It regularly astonishes me how easily people are willing to accept scientific malpractice with such excuses.
While I agree that mechanisms like registered reports are the way to fix these things at the core, I do think that these mentalities ("it's just the system, I can't do anything but cheat with my scientific publications, my career!") are a big part of the problem.
Good read on the issue: http://www.talyarkoni.org/blog/2018/10/02/no-its-not-the-inc...
I get that. But the other side is that we pump up a lot of kids about science, then filter for very ambitious, very dedicated people and shove them into a resource-constrained environment where some kinds of results are much more strongly rewarded than others. It's absurd to set up a system like that and expect that science will be done to the level of frankness that you (and I) want.
I know some really smart, hardworking, very honest PhDs who have shifted to the tech industry because the roll of the research dice didn't come up right for them early in their careers. They are far from happy about that. I wish they could have stayed in science.
And I'd note that the person you're replying to is not "accepting scientific malpractice". They're saying they can't blame people for trying to survive in the system that they're caught in. If you want to be mad at somebody, be mad at the people who have set up the system, who could change it but don't.
It's unscientific and illogical to expect humans to sacrifice their lives on the altar of your belief: statistically, that's not what they're like. Especially in a system that filters out the most honest, least career-focused people early on.
This is a malpractice that effectively invalidates the research. But it doesn't feel so. It feels more like a thought-crime.
This is 'data mining' right? And I've occasionally wondered about this, since I don't work in a scientific field but did once make use of the scientific method for some research I did. And yes the findings weren't especially conclusive but I'm not sure I could've tweaked the hypothesis to make it work.
So, had I found something really interesting that didn't fit the hypothesis, is the 'right way' to conduct a new experiment from scratch? So say I did that, and used the 'tweaked' hypothesis, of course I'd find something interesting, because it's already there.
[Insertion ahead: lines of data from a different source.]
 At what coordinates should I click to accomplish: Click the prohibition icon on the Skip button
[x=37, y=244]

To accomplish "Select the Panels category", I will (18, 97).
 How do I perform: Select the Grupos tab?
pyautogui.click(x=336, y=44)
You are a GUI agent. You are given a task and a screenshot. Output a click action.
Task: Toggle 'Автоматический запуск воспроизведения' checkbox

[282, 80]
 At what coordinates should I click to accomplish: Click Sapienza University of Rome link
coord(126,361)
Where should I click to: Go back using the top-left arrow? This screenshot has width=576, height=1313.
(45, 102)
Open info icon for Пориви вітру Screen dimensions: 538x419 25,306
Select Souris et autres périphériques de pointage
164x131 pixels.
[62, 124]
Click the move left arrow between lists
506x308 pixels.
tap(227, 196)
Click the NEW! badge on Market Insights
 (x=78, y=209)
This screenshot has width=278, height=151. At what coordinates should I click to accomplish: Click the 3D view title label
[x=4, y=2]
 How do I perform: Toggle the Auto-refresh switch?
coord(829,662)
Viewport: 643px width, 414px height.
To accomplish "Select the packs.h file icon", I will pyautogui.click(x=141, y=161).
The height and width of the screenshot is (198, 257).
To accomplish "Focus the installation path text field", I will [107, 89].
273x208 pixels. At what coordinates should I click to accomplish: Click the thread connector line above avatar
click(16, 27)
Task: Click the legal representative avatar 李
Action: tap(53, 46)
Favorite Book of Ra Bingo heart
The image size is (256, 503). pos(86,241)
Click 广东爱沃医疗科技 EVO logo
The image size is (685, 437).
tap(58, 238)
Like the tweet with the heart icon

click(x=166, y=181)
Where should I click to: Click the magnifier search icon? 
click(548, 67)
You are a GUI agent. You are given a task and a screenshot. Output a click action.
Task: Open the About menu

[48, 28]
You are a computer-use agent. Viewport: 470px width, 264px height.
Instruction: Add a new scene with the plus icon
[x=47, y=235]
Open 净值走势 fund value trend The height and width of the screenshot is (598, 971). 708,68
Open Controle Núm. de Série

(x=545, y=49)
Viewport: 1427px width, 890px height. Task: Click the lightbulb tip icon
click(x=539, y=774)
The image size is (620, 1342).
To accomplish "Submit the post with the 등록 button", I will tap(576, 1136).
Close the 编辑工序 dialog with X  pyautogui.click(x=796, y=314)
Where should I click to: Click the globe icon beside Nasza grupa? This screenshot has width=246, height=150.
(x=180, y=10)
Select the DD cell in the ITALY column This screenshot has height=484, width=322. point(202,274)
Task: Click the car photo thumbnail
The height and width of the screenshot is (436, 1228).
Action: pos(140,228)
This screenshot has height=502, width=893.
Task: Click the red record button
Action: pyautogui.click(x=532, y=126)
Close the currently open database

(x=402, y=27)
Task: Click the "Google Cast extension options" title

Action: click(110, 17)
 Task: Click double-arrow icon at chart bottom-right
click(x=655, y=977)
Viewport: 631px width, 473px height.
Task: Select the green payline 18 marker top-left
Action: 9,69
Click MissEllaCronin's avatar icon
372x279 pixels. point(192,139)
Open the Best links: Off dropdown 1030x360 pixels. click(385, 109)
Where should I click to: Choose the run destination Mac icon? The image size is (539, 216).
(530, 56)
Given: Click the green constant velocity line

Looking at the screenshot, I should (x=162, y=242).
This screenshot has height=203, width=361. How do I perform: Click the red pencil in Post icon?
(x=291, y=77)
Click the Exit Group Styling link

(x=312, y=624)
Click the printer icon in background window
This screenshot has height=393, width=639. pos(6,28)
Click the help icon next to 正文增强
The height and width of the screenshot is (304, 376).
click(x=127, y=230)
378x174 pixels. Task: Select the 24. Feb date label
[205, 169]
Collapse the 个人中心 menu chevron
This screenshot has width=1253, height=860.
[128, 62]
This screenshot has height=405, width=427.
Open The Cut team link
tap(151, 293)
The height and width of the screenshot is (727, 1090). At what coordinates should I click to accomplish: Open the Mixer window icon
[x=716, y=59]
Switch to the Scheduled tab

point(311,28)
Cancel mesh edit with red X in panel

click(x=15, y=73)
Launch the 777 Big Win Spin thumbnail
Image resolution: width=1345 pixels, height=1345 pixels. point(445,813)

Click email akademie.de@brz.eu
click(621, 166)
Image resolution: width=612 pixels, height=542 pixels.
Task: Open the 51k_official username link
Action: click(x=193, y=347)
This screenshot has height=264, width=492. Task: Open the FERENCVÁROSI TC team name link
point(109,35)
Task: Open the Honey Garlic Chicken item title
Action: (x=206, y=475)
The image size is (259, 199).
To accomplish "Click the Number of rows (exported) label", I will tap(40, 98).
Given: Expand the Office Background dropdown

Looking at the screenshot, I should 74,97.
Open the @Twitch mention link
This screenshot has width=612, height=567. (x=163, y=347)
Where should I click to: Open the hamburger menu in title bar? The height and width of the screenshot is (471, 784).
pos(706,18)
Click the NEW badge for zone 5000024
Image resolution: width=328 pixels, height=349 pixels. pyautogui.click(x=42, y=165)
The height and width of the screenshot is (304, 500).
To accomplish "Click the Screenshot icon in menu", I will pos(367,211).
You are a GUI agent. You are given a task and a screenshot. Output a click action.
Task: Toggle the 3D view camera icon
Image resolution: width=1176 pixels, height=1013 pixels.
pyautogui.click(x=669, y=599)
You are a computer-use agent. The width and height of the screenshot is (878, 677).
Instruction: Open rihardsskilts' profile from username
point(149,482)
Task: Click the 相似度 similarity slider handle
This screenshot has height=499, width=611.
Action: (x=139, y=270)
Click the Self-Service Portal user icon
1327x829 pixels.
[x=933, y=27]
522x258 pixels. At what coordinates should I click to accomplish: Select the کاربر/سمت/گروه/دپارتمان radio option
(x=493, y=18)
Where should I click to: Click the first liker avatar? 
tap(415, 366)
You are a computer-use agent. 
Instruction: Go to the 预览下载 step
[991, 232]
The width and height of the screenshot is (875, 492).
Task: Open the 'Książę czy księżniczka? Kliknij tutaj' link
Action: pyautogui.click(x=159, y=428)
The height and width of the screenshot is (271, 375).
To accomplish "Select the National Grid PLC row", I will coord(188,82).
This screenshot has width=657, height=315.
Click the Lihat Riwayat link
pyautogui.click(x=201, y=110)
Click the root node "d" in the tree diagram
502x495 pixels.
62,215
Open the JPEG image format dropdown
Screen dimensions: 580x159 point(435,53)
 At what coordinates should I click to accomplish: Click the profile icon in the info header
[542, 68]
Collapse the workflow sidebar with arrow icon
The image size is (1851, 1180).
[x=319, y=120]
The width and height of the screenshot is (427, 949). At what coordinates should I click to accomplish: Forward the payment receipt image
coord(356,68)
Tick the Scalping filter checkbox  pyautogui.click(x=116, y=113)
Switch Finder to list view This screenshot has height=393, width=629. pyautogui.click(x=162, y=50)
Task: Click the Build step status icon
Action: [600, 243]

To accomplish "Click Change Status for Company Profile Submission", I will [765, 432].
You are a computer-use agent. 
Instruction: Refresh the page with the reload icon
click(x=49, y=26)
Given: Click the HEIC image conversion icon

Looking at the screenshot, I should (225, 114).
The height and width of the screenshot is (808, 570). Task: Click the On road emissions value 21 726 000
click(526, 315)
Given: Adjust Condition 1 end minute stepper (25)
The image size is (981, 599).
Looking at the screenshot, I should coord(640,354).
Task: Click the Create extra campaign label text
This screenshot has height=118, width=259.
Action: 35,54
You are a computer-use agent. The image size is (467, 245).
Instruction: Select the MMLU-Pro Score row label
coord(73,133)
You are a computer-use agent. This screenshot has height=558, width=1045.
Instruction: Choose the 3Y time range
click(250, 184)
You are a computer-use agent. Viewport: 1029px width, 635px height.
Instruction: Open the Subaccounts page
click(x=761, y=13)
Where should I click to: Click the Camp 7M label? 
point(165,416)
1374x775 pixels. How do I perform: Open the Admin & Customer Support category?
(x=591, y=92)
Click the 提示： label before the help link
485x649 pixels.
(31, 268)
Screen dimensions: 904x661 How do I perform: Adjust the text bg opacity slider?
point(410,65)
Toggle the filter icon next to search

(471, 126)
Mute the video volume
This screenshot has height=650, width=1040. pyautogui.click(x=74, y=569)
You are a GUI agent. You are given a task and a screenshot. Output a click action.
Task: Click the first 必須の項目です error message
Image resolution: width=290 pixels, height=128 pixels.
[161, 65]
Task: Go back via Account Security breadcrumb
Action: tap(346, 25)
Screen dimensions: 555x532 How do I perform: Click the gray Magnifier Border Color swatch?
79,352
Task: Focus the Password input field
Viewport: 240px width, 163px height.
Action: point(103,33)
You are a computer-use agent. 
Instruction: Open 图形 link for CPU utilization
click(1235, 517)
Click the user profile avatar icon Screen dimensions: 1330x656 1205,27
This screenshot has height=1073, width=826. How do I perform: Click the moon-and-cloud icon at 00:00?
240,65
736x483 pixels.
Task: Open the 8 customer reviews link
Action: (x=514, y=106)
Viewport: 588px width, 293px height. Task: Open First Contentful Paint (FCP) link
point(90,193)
In this new 'pre-registration' framework, how can I correct the problem and pursue the interesting idea but keep the science in-tact? Because, if I used some sort of cross-validation at the outset and I have all the data available I presumably can't change the sample, so the hypothesis presumably has to change.
There are methods to account for follow-up experiments. Bonfaroni correction [1], for instance, requires you to increase your significance level with each new test.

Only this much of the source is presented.